=== Records for this exercise ===

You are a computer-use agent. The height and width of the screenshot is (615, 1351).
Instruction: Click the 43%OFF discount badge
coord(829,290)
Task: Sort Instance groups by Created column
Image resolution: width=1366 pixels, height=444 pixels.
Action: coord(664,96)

===
=== Records for this exercise ===

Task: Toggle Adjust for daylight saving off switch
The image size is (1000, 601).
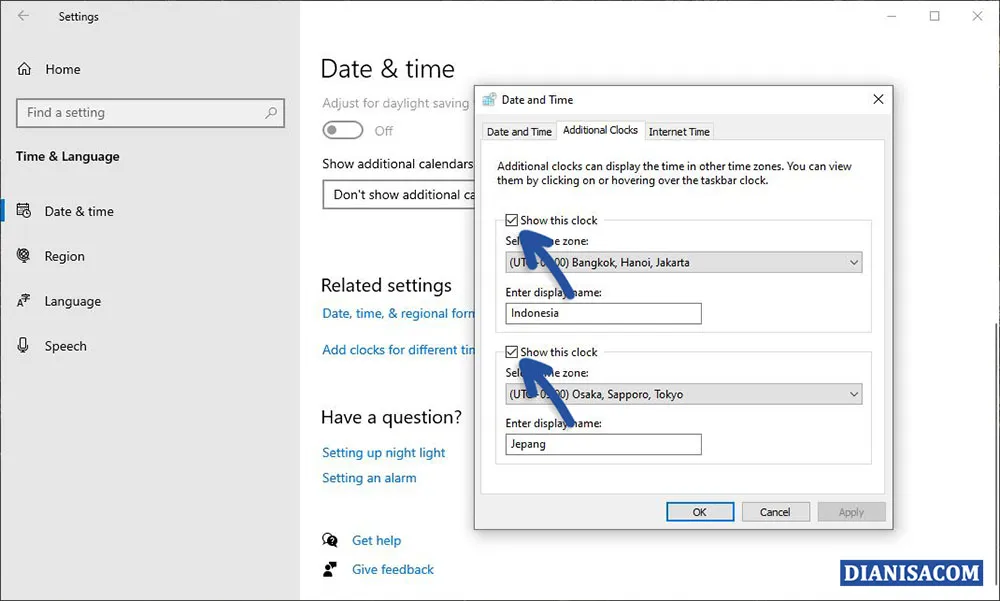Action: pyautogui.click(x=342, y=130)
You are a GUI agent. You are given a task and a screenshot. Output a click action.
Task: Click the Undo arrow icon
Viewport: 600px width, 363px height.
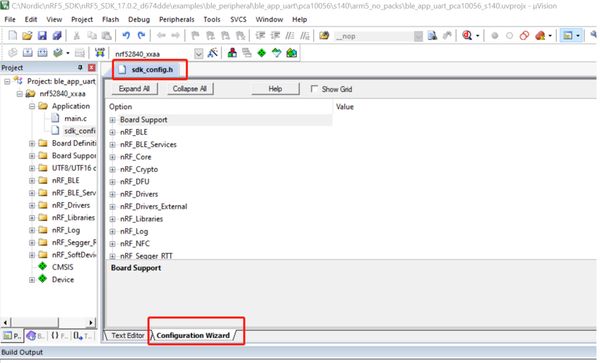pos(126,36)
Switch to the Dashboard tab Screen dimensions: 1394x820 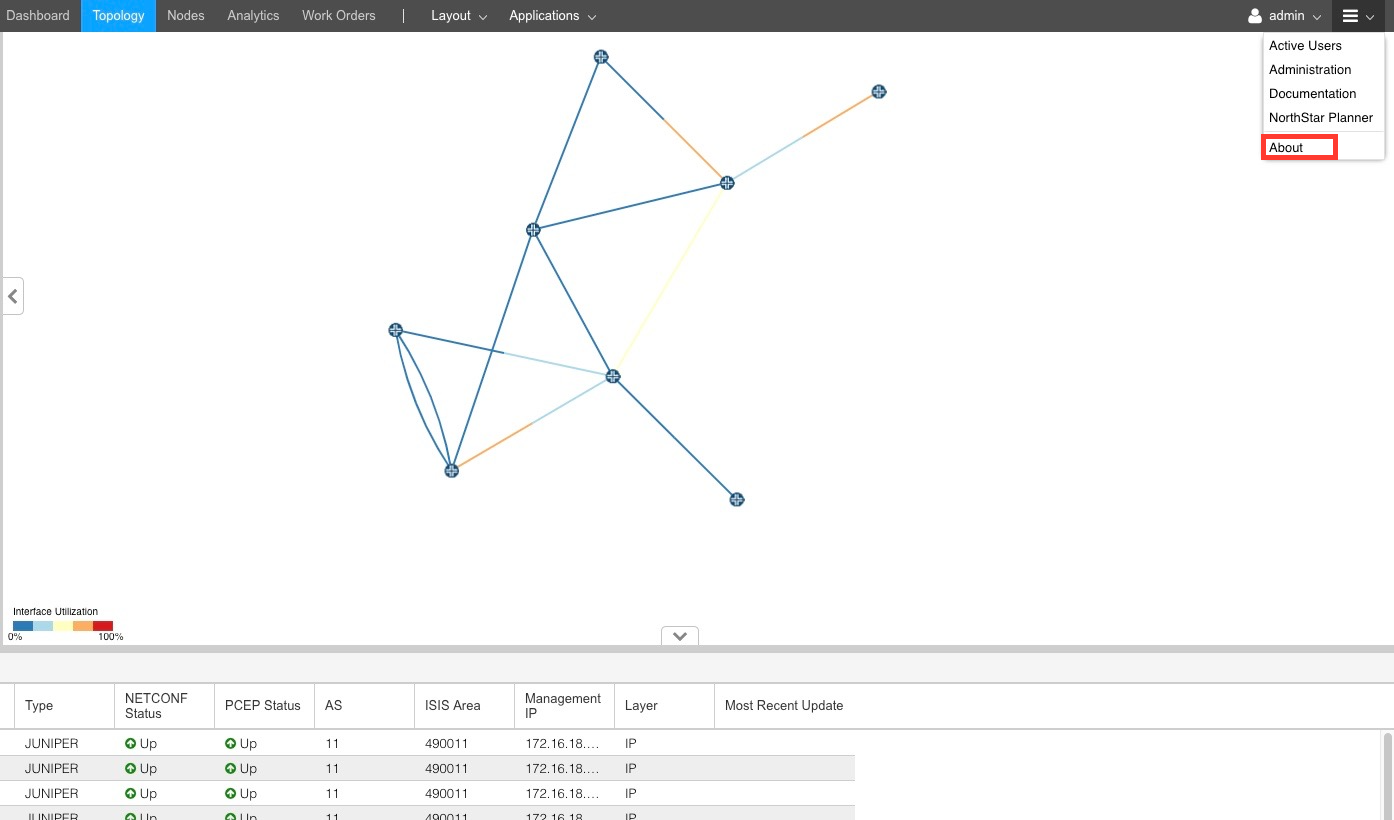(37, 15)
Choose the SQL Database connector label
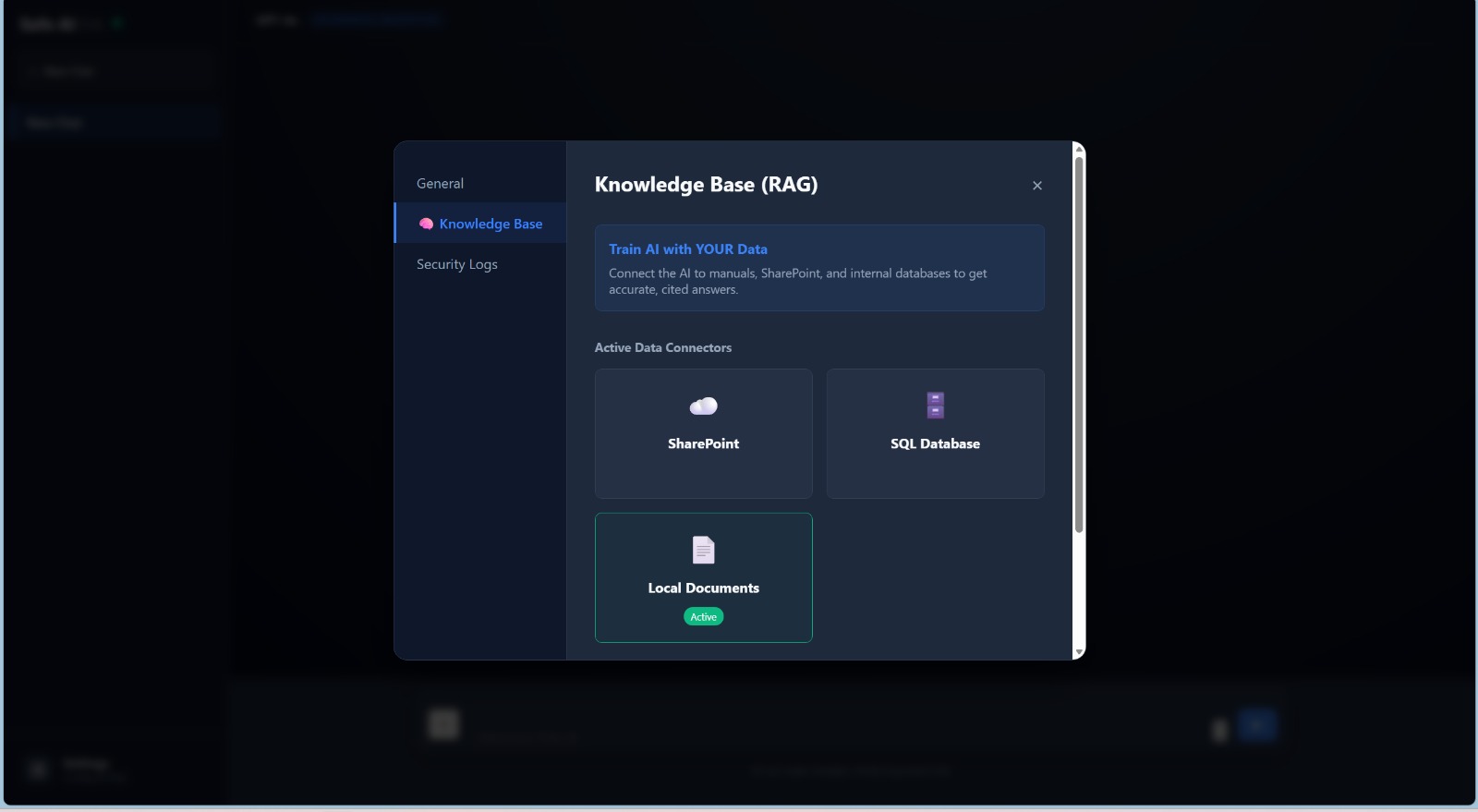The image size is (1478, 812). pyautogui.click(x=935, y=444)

===
=== Records for this exercise ===

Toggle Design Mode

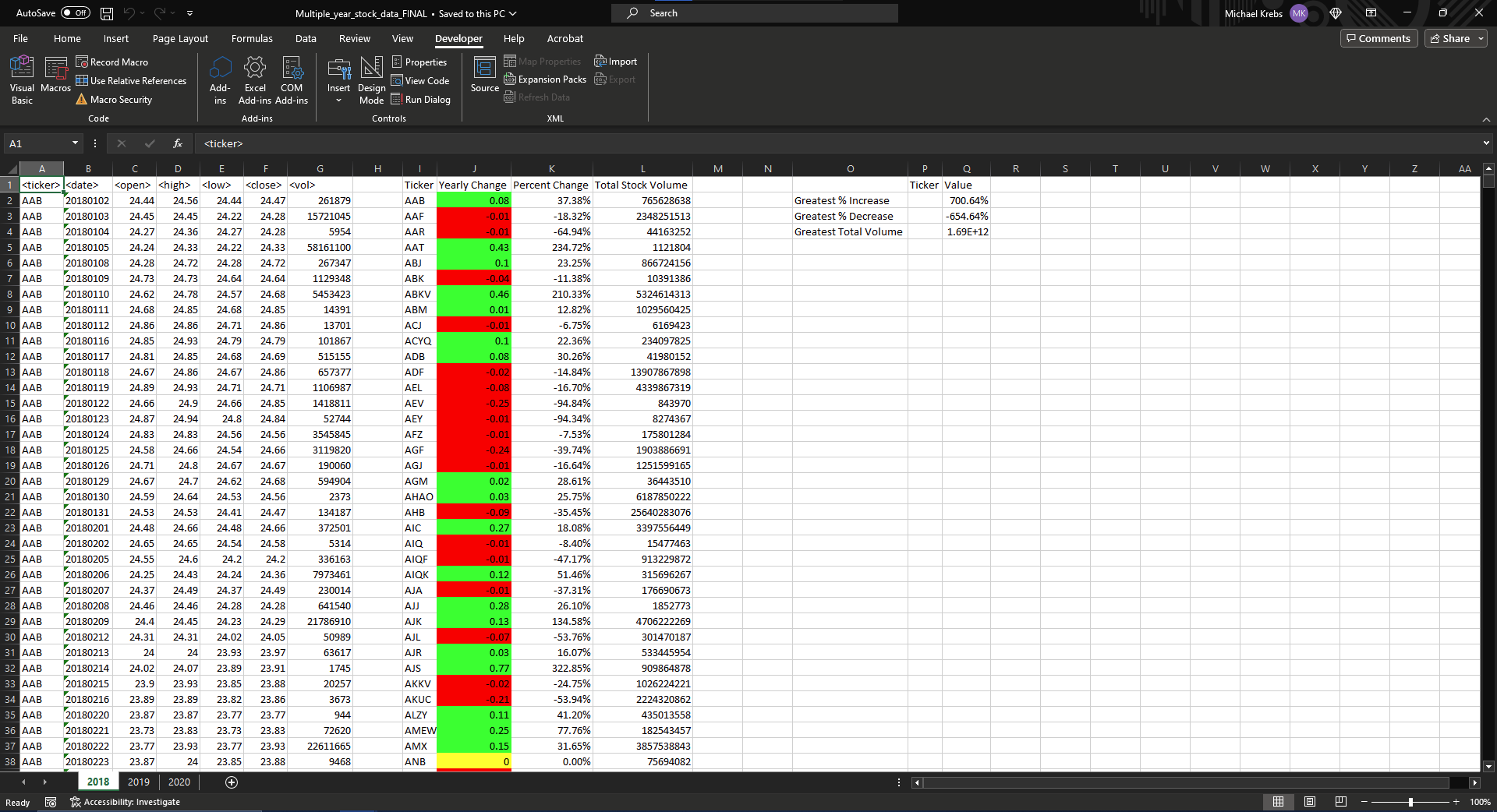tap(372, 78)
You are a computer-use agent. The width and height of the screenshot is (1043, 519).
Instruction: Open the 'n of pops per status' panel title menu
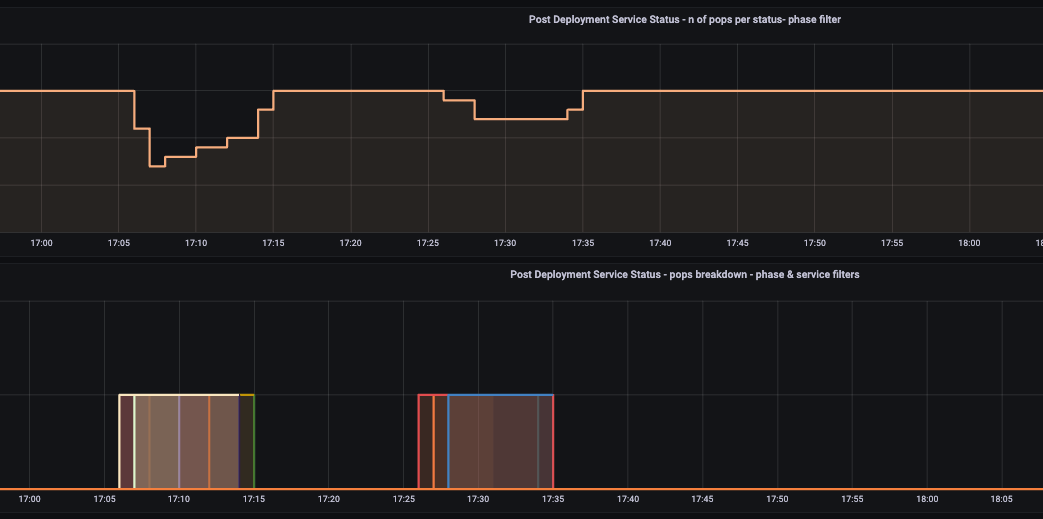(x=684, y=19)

===

## Work instructions
Go through the records above and pull out every line that contains the word "screenshot", copying each such line in full.

## Response to the task
You are a computer-use agent. The height and width of the screenshot is (615, 1351).
You are a GUI agent. You are given a task and a screenshot. Output a click action.
You are a computer-use agent. The width and height of the screenshot is (1043, 519).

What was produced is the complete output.